◆ **PROBLEM DETAILS**:
Lines from the one containing "This screenshot has width=1366, height=768." through the end of the listing are what is wanted, given again exactly with both ends included and pictures left out.

◆ **RECORDED INFORMATION**:
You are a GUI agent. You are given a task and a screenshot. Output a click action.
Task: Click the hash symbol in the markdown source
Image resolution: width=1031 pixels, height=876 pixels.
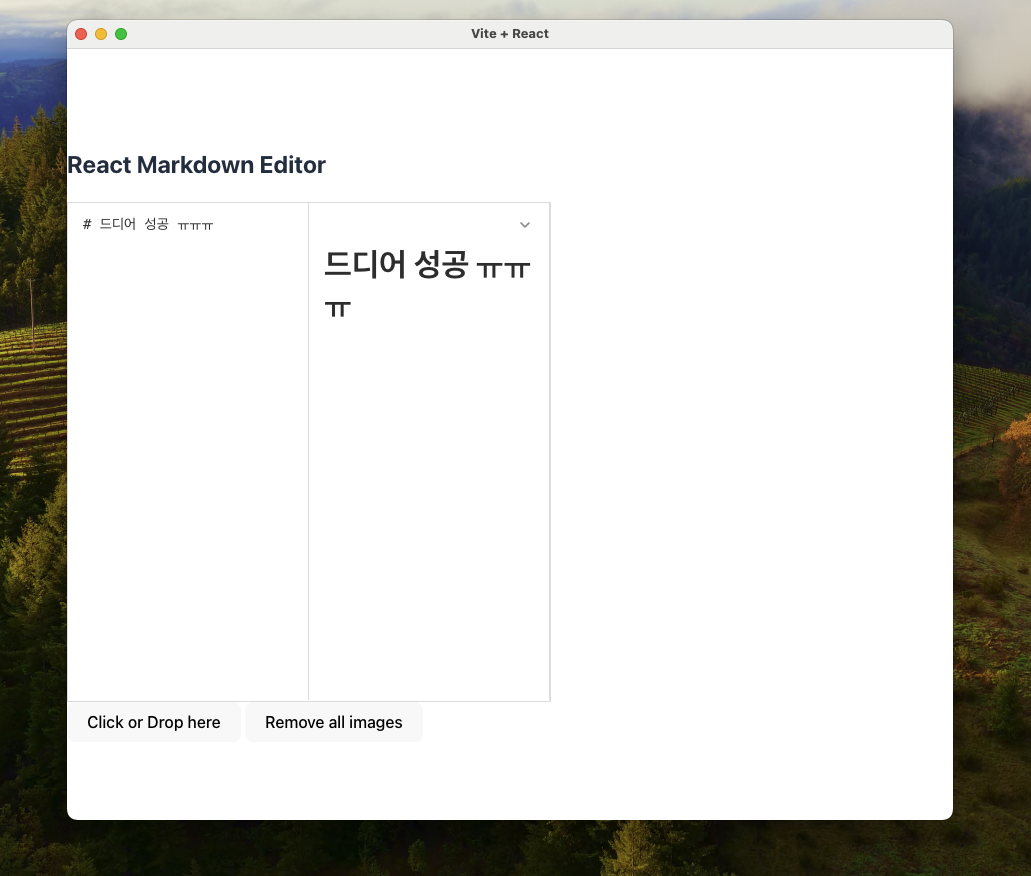(87, 225)
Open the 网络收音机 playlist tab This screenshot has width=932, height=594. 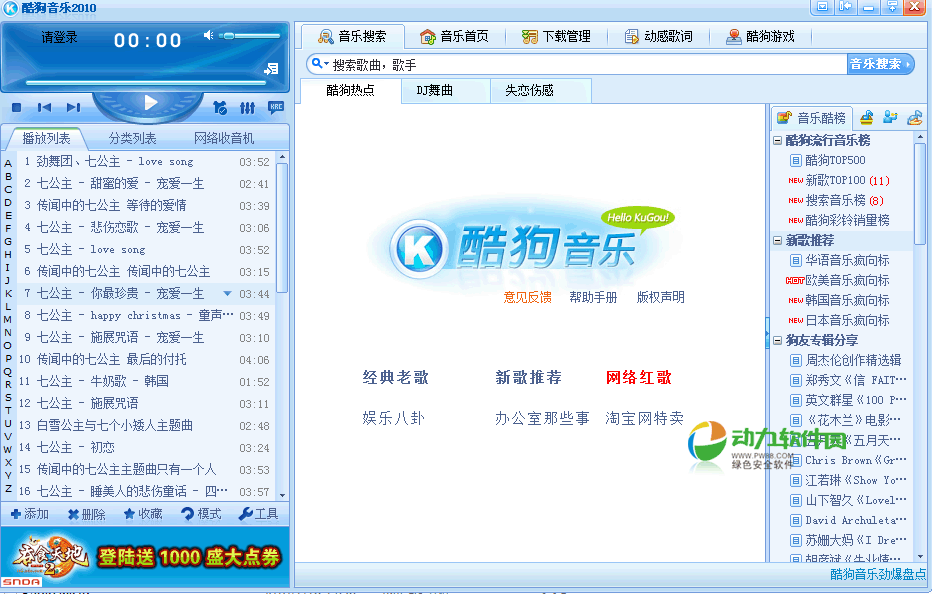point(224,138)
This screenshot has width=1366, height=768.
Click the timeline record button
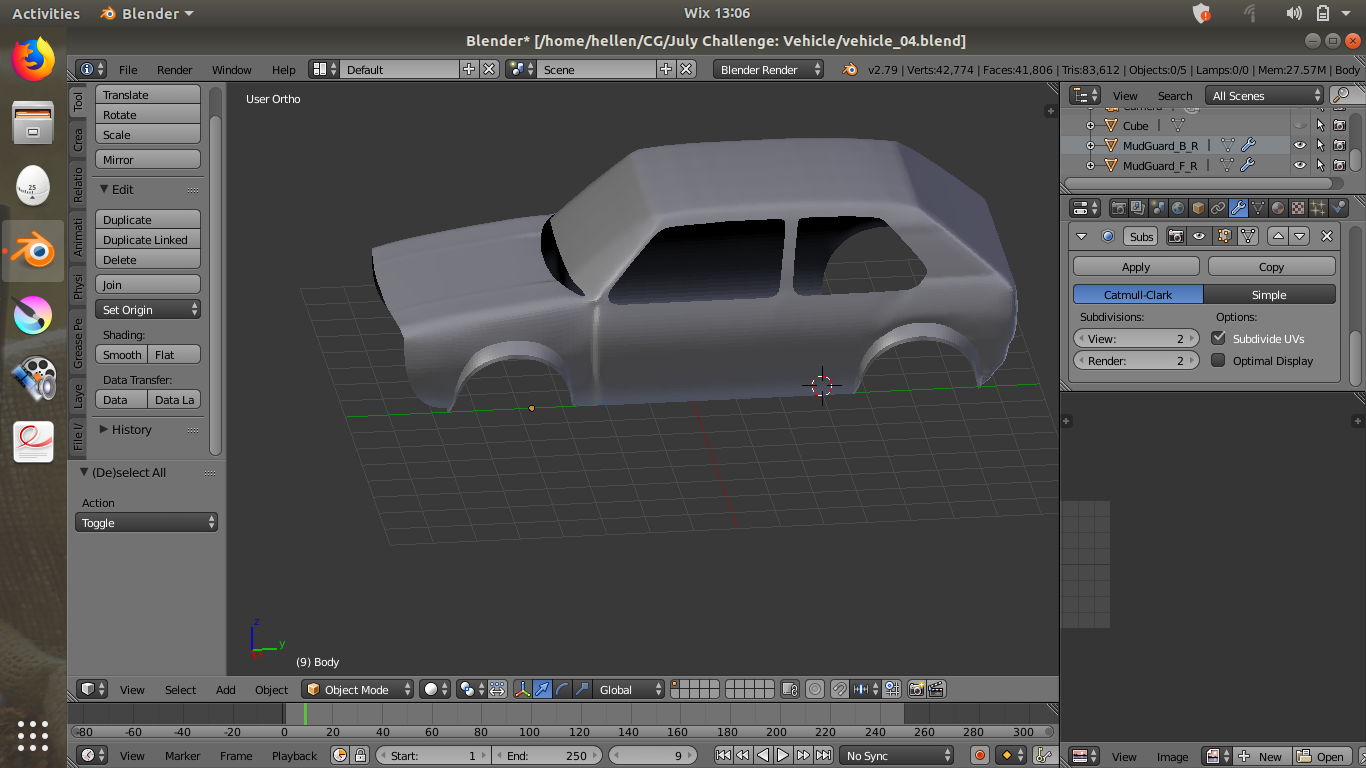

◆ **TASK SOLUTION**:
This screenshot has width=1366, height=768.
Click the timeline record button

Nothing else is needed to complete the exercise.